Hal itu, kata dia, merupakan jalan bagi para atlet dan ambisi negara-negara dunia ketiga, dan kesempatan bagi Indonesia untuk menggunakan olahraga sebagai sarana untuk membangun infrastruktur nasional dan kebanggaan nasional. “Wah, mereka pikir kita ini bangsa apa?” tanya Sukarno dari Komite Olimpiade Internasional. “Kamu sudah mengatakan berulang kali bahwa kami bukan Bangsa Kacang!”
Pendapat berbeda tentang keberhasilan GANEFO. Sebagian besar atlet datang secara tidak resmi, dan hampir sebanyak para penari dan musisi berpartisipasi dalam acara tersebut. China menduduki puncak Uni Soviet dan Indonesia di puncak daftar medali. Namun, apa yang telah dicapai GANEFO adalah tujuannya membangun bangsa melalui olahraga.
Indonesia tidak memenangkan tantangan, tetapi tidak dirugikan. Dia diterima kembali ke Komite Olimpiade Internasional pada waktunya untuk Olimpiade Tokyo 1964 – tapi Pilih boikot game Setelah Komite Olimpiade Internasional menolak untuk mengizinkan atlet yang berkompetisi di GANEFO untuk berpartisipasi dalam Olimpiade ke-64.
Sementara itu, aturan olahraga dunia berubah.

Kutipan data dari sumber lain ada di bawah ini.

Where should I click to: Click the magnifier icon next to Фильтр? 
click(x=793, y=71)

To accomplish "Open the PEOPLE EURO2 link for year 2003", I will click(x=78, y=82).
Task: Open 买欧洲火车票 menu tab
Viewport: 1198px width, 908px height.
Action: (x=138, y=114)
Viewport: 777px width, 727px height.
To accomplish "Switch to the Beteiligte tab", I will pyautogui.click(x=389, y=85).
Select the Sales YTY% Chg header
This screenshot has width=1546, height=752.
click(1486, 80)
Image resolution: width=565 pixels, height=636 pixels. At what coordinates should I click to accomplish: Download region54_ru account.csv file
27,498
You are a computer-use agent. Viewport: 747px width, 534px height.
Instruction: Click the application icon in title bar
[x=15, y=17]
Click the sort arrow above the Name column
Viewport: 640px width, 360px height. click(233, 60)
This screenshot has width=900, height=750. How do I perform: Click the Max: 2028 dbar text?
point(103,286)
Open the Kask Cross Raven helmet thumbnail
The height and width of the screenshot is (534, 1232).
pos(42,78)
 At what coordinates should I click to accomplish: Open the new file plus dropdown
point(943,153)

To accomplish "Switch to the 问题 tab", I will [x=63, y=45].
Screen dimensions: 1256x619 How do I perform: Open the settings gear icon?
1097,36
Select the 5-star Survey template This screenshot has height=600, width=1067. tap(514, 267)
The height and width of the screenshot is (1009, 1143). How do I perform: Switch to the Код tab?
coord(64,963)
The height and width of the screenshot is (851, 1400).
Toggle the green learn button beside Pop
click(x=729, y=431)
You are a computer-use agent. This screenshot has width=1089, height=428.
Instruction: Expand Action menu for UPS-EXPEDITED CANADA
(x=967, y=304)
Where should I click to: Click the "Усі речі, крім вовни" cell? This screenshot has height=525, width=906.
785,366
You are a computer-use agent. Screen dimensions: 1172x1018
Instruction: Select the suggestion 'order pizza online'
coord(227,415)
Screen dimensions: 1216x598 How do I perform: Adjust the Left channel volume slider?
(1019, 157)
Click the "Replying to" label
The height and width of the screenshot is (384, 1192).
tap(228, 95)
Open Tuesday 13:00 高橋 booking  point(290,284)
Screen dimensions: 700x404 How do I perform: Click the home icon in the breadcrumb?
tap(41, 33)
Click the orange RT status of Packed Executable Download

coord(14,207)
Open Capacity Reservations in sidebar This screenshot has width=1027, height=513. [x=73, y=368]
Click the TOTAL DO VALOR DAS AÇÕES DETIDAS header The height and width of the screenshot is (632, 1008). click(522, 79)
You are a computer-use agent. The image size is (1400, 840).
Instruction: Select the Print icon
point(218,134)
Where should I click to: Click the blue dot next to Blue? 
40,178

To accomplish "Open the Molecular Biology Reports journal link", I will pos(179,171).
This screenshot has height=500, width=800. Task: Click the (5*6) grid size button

Akan sulit untuk berpura-pura bahwa olahraga internasional tidak bersifat politis setelah titik ini.
Komite Olimpiade Internasional Afrika Selatan dilarang Dari Olimpiade dan olahraga Tokyo 1964 Provinsi Afrika Selatan Dia berperan dalam meningkatkan tekanan global untuk mengakhiri apartheid.
Olimpiade, Rugby dan olahraga lainnya Mereka akan menjadi arena konfrontasi politik internasional dan boikot secara teratur, yang menghambat, misalnya, Olimpiade 1976 di Montreal. Masyarakat adat terus-menerus mengacu pada masalah framing “non-politik” dari Olimpiade Musim Dingin diadakan di Kanada.
Penyelenggara memberi Mesir penghargaan GANEFO kedua, tetapi harus membatalkan acara tersebut karena perang dengan Israel mendekat. Sebaliknya, Kamboja menjadi tuan rumah ‘GANEFO Asia’ pada tahun 1966 Upacara pembukaan Cobalah untuk membangkitkan upaya pembangunan bangsa yang sama seperti GANEFO Indonesia.
Pada akhir hore terakhir ini, GANEFO memudar dari tempat kejadian. Namun, orang dapat melihat warisannya dalam cara pemerintah dunia ketiga kemudian menggunakan olahraga sebagai cara untuk mencapai tujuan politik internasional. Dalam hal itu, GANEFO memenangkan hari itu.
David Webster, Associate Professor Sejarah / Associate Professor, Departemen Sejarah, Universitas Uskup
Artikel ini telah diterbitkan ulang dari Percakapan Di bawah Lisensi Creative Commons. Membaca artikel asli.